We agree that the exact molecular mechanisms linking NFL to muscular function require further investigation, and we acknowledge that our study was not specifically designed to analyze these detailed molecular mechanisms. While our study aimed to assess the relationship between NFL circulating plasma levels and well-known proxy markers of muscle degeneration, such as grip strength, walking speed, and the chair test, we acknowledge that it is essential to study deeper into the underlying molecular and cellular processes.

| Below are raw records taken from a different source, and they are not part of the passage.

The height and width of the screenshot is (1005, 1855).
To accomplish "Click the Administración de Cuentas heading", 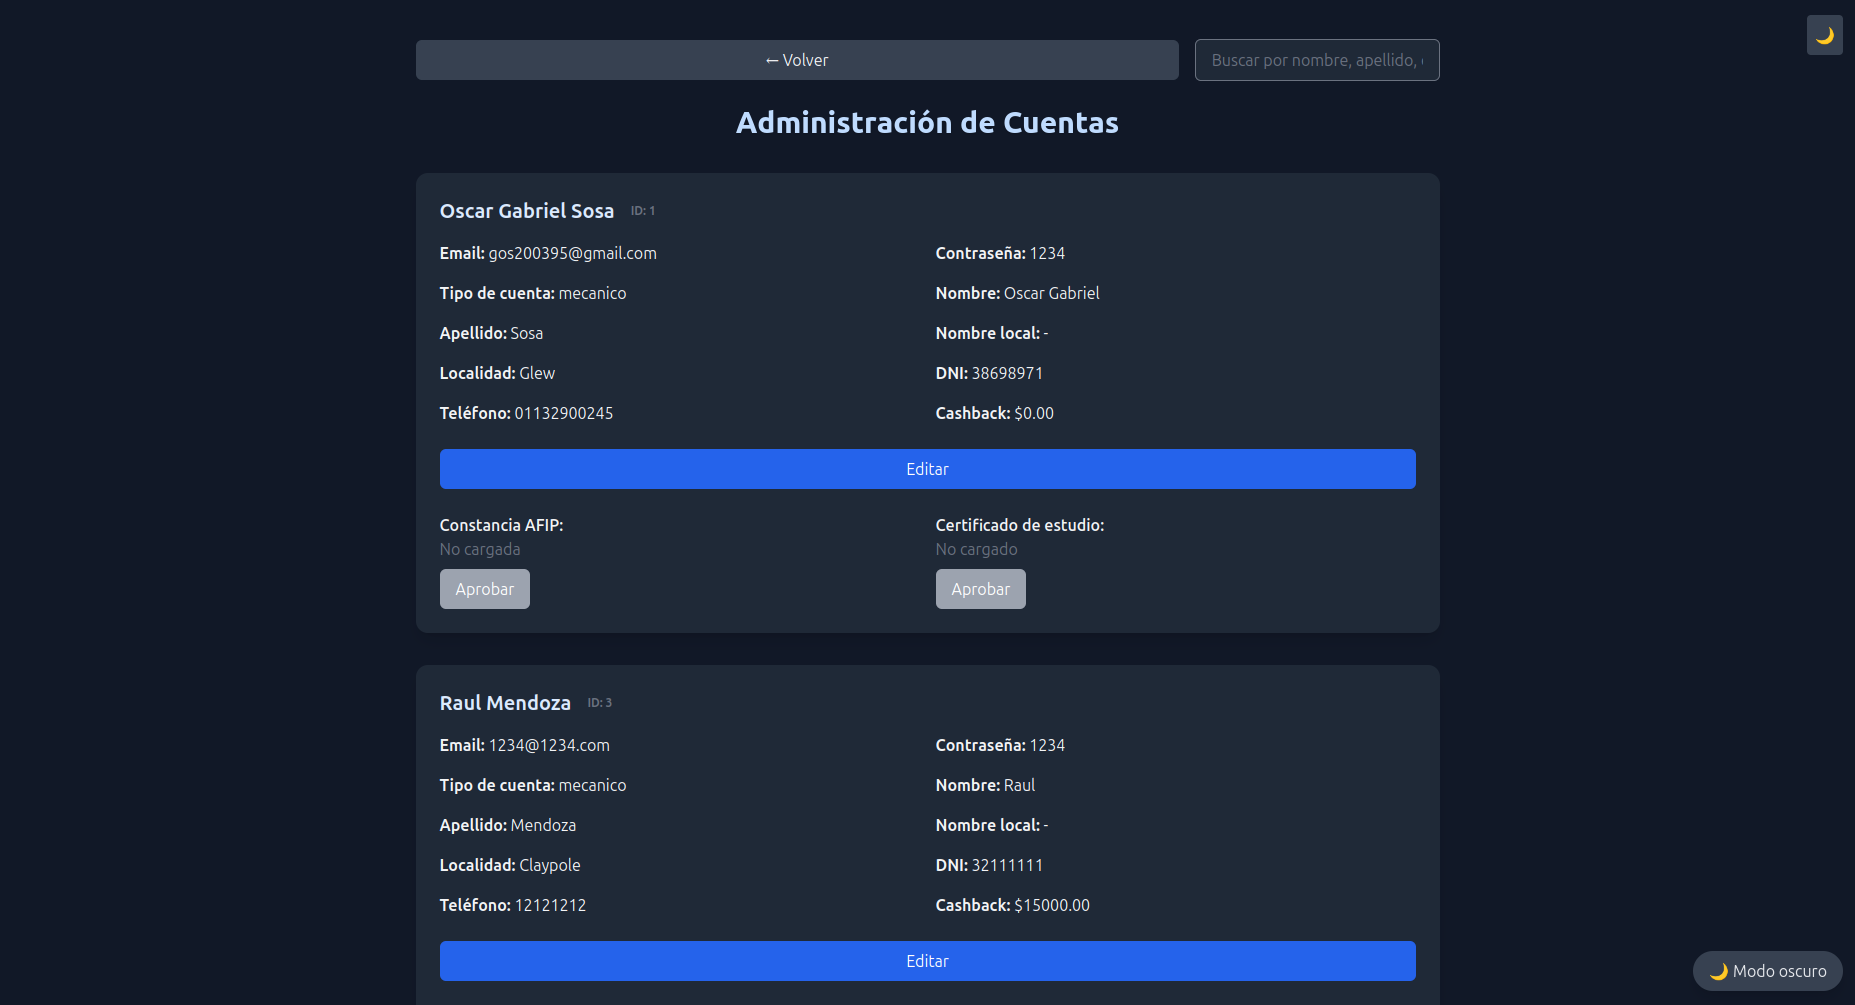I will 927,122.
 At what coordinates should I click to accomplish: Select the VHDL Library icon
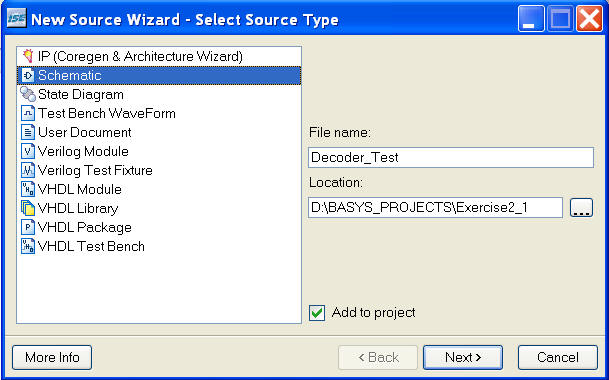pos(28,208)
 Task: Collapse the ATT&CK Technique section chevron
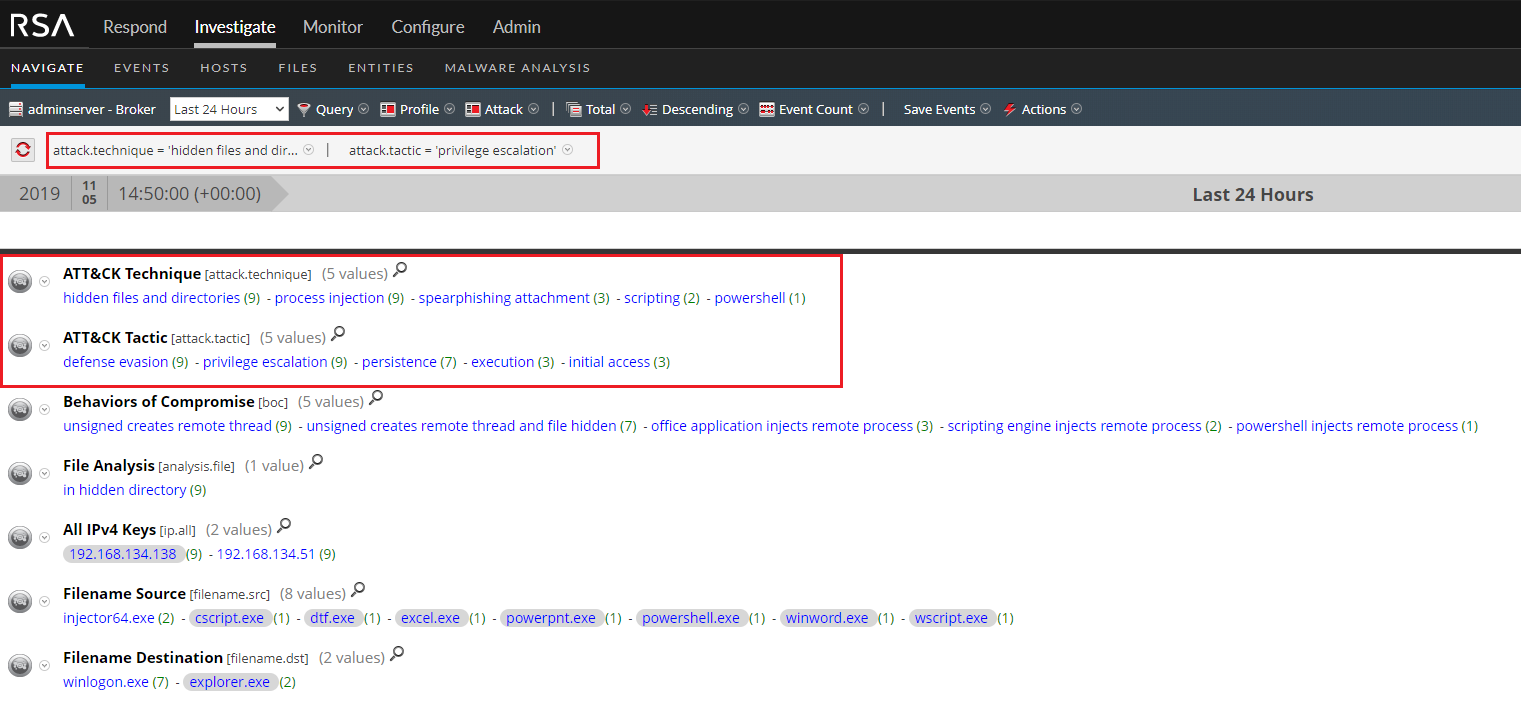[x=44, y=282]
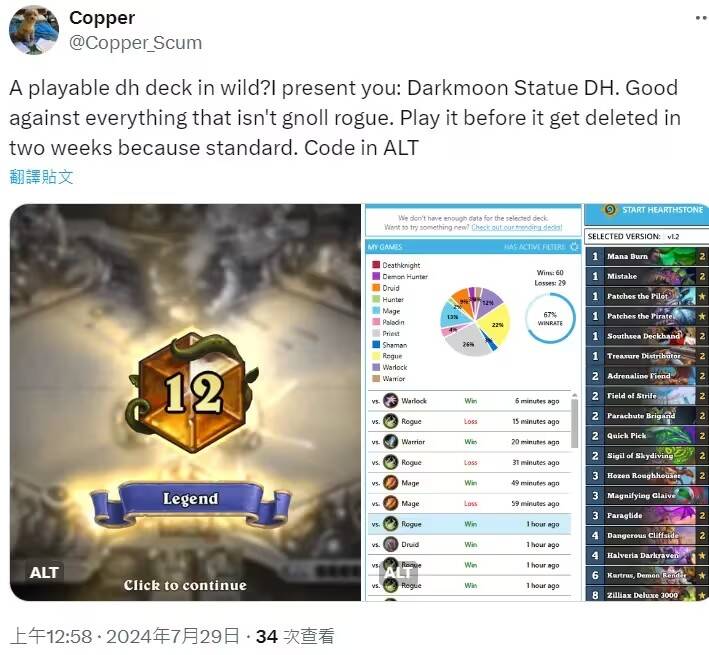709x655 pixels.
Task: Open Copper's profile avatar picture
Action: coord(34,30)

Again, we greatly appreciate this valuable comment, and we will certainly consider it for future studies. For instance, to address this question in the future, effectively, an ideal model would involve utilizing C. elegans, for instance, for mechanistic investigations. In humans, studying participants in the initial stages of PD or AD, or following our participants longitudinally, could help to gain deeper insights into the role of NFL as potential marker of early stage of age-associated neurogenerative processes. Therefore, in the future, this could help us to study the potential of NFL as a diagnostic tool for identifying these processes in their early stages.

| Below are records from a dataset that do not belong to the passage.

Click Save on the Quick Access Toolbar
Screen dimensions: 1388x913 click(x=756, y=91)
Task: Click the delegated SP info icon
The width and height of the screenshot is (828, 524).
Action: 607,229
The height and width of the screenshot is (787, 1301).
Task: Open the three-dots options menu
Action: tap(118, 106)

This work shows the reader a glue composition of independent experimental parts, lacking the important observation about the relationship of NFL measurement and aminoacid/metabolites as a key to interpreting muscle weakness.
We acknowledge the importance of providing a comprehensive interpretation of the relationship between NFL measurements and amino acids/metabolites, particularly in the context of muscle weakness. While we did analyze circulating metabolites using the AbsoluteIDQ® p180 kit (Biocrates) and presented correlations between NFL levels and the most significant metabolomic markers in Table 2 and Figure 4, we acknowledge the reviewer's valid point about the potential for additional insights into the specific interactions between NFL and amino acids/metabolites, which could enhance the understanding of muscle weakness mechanisms. However, it is important to note that the primary scope of our study was not focused on investigating the detailed molecular interactions between NFL and these metabolites with muscle weakness. The objective of our analysis was to explore whether NFL was associated with classical metabolomic markers that are known to change with aging or that could play a role in muscle function. Specifically, some metabolites have been reported in the literature to be associated with a decline in muscle function, such as LysoPC 18:2, putrescine, kynurenine, BCAA amino acids, or aromatic amino acids. Given the relevance of these metabolites and their potential implications in muscle function, we sought to examine their associations with NFL. But we certainly agree that investigating the specific molecular interactions between NFL, muscle weakness and the metabolites included in the study would undoubtedly be a valuable point. We appreciate the reviewer's thoughtful consideration of this aspect. Therefore, we have added additional analysis, adjusting for muscle quality, a proxy marker of muscle weakness. (results section, 2.4, line 227 “Considering that the correlations between NFL and these metabolites could be influenced by muscle quality, we conducted multivariate linear regression analyses adjusting for age, gender, and muscle quality. Consequently, some of the associations observed initially disappeared; however, others, including Acetylcarnitine (C2) and PC_ae_C40.3, remained significant. The complete set of beta coefficients and corresponding p-values for NFL and the metabolites can be found in Supplemental Table 1”. We have also added some sentences in the discussion section (line 312).
Text editing is suggested. Thank you for this comment. We have taken this comment in consideration.
Round 2
Reviewer 2 Report
The manuscript shows several limitations and a lack of novelty and functional interpretation.